Auf europäischer und internationaler Ebene soll sich die Bundesregierung für eine effektive Finanzmarktaufsicht einsetzen. Dazu gehört, dass in Zukunft wirklich alle Bereiche der Finanzmärkte unter demokratische Kontrolle kommen. Schluss muss damit sein, dass neue Finanzprodukte ohne jede Kontrolle im so genannten Over-the-counter-Handel gehandelt werden. Es waren insbesondere solche „Finanzinnovationen“, die die aktuelle Krise so gefährlich gemacht haben. Wir fordern deshalb, dass die Finanzmarktaufsicht als Finanzmarkt-TÜV neue Produkte standardisiert und prüft, bevor diese gehandelt werden dürfen. Den Zockern müssen endlich ihre Spielgeräte weggenommen werden!
Die Zocker müssen selber zahlen!
Wenn Banken oder andere Finanzmarktakteure sich verspekuliert haben und Pleite zu gehen drohen, muss immer wieder der Steuerzahler einspringen – aus Sorge vor den schlimmen Folgen eines Bankenkollapses. Bisher sind auch deutsche Banken nur lächerlich gegen eine Finanzkrise geschützt: Der deutsche Einlagensicherungsfonds reichte nicht einmal, um die Folgen des Zusammenbruches der deutschen Tochter der amerikanischen Bank Lehmann Brothers aufzufangen. Das heißt, auch hier gilt: Im Zweifel zahlt der Steuerzahler die Rechnung der Zocker. Wir fordern deshalb die Einrichtung eines speziellen Krisenfonds in Deutschland, der die Konsequenzen einer Banken- oder Finanzkrise tragen soll. Die Kosten für diesen Fonds müssen die Finanzmarktakteure selber tragen.
Steueroasen schließen!
Die deutsche Bundesregierung muss endlich effektiv gegen Steueroasen vorgehen. Diese spielen nicht nur bei der Steuerhinterziehung eine wichtige Rolle, sondern sind auch zentral für das Funktionieren des globalen Finanzmarkt-Casinos. Denn hier werden unter Umgehung nationaler Regulierung Fonds aufgesetzt oder Zweckgesellschaften der Banken gegründet. Steueroasen, die sich weiterhin einer internationalen Kooperation widersetzen, müssen auf eine schwarze Liste gesetzt werden. Länder auf dieser Liste sollten mit wirtschaftlichen Sanktionen belegt werden, insbesondere ist der Kapitalverkehr (z.B. durch eine Sondersteuer) einzuschränken.

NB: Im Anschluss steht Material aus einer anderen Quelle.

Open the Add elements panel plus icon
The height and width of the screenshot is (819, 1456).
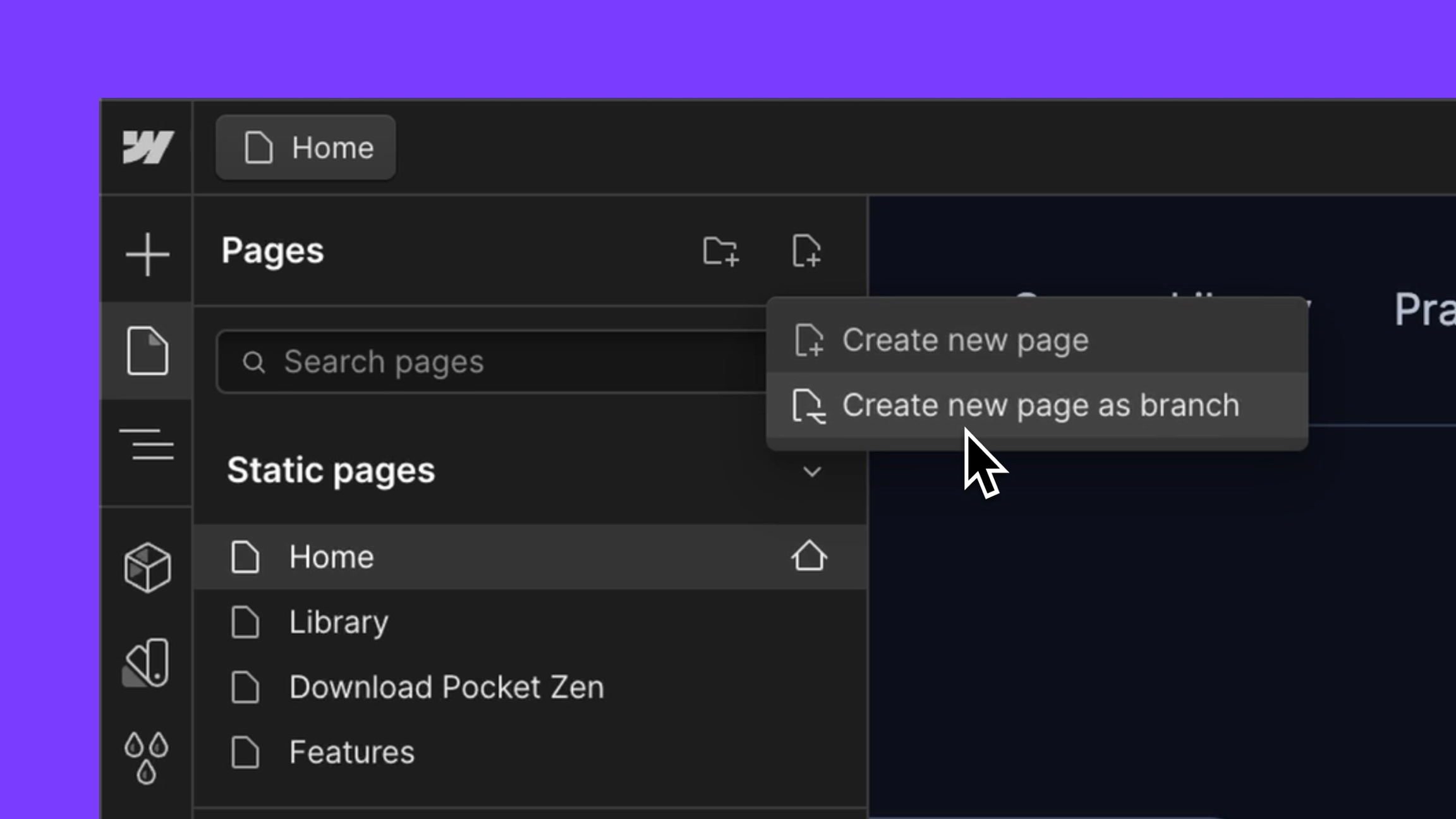pos(147,254)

Finanztransaktionssteuer einführen!
Die Bundesregierung soll sich auf europäischer Ebene für die Einführung einer Finanztransaktionssteuer einsetzen. Mit der Besteuerung aller Arten von Finanztransaktionen (inklusive von Devisentransaktionen) kann Spekulation reduziert werden und die Kurzfristorientierung der Finanzmärkte geschwächt werden.